Step 2: Test the difficult case
The next move is to show reviewers the original passage and proposed value. Compare expected behavior with observed behavior in the same test, rather than comparing two descriptions written at different times. Pay particular attention to a confidence indicator being mistaken for proof of accuracy. A demonstration that works only for its author does not establish that the intended user can complete the task. Let the reviewer attempt the work with the instructions they would normally receive.
For this check, retain the input, the relevant condition, and the final disposition. A screenshot can illustrate the state, but the record also needs to explain what the team expected and why the result matters. If the source does not support the proposed value, hold the decision open and send it to someone with the authority to resolve it. Retest the changed case after correction; an agreement to fix something is different from evidence that the correction works.
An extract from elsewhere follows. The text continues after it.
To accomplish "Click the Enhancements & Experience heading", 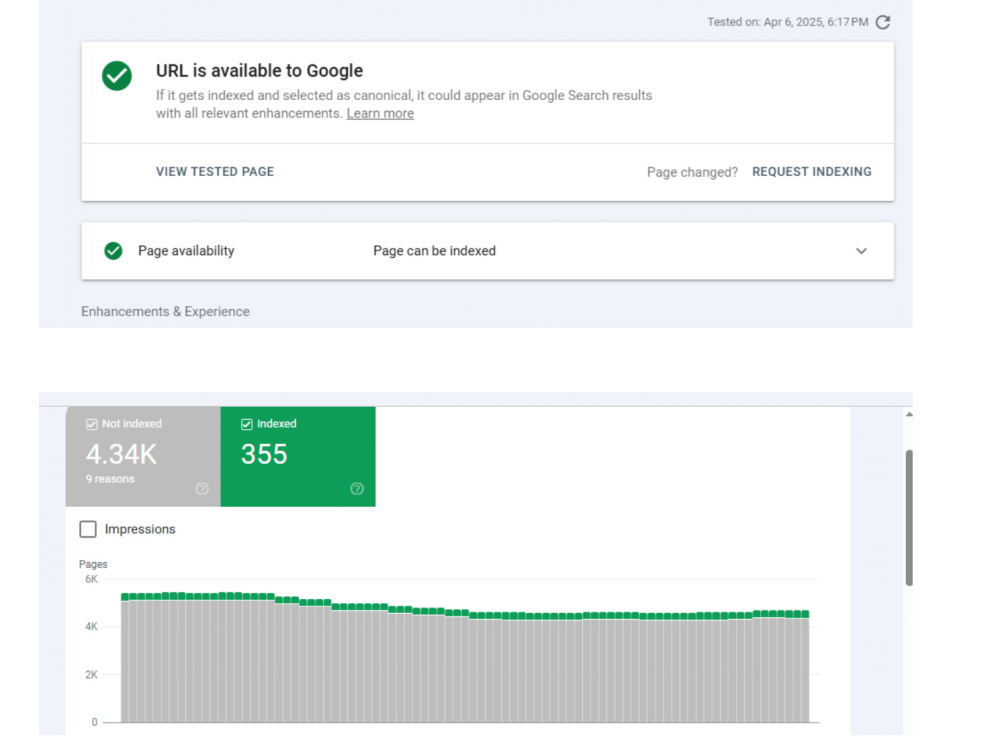I will pyautogui.click(x=165, y=311).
Step 3: Assign operating ownership
The operating move is to test unclear documents and correction feedback. A successful initial test should lead to a repeatable responsibility, not a permanent dependency on the person who built the solution. Name the person who reviews the result, the person who can change the rule, and the person who responds when the task fails. In this scenario, each responsibility contributes to the same outcome: produce usable records with visible human checks.
Give the operator a short record of what healthy work looks like and what requires intervention. Include the warning case of a confidence indicator being mistaken for proof of accuracy, together with the relevant records and support route. The procedure should be usable during normal work, not only during a formal review meeting. Check that an authorized backup person can follow it before treating the approach as ready for broader use.